> **DIRECTIVE**:
Turn the listing below into a JSON list of strings, one string per line, with blank lines omitted. Leave the pictures out of the result.

┏━━

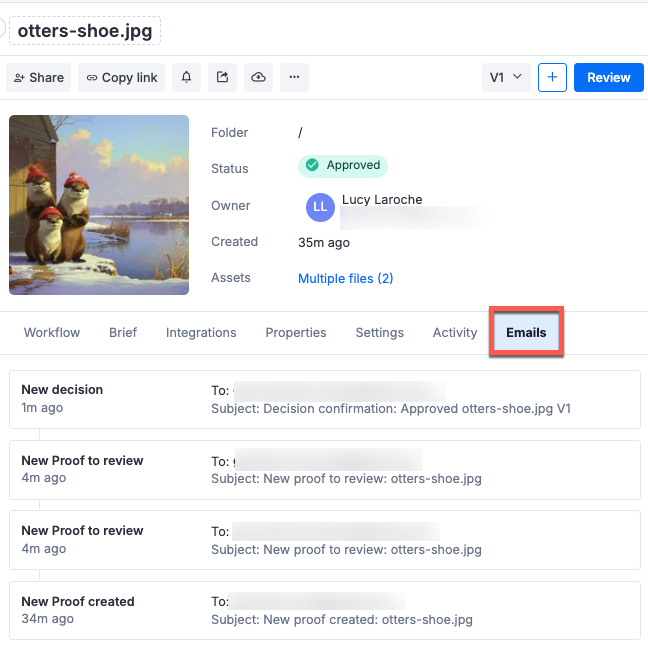Open the Activity tab
Screen dimensions: 648x652
pos(455,333)
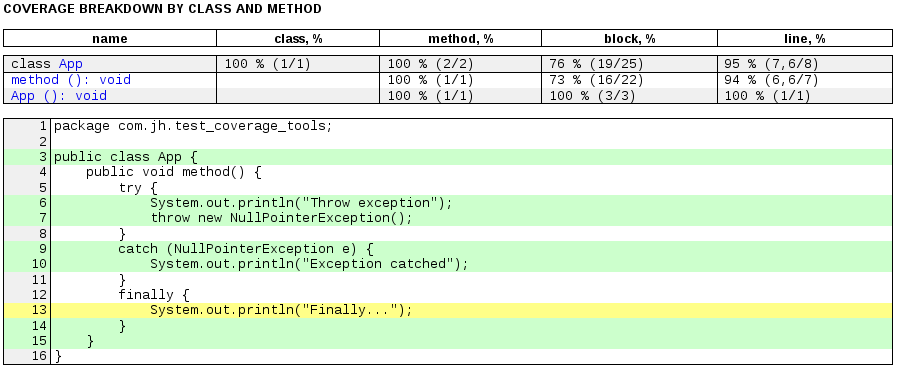The width and height of the screenshot is (897, 368).
Task: Click the block, % column header
Action: point(629,39)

┗━━

> **FULL ANSWER**:
[
  "Open the Activity tab",
  "Screen dimensions: 648x652",
  "pos(455,333)",
  "The width and height of the screenshot is (897, 368).",
  "Task: Click the block, % column header",
  "Action: point(629,39)"
]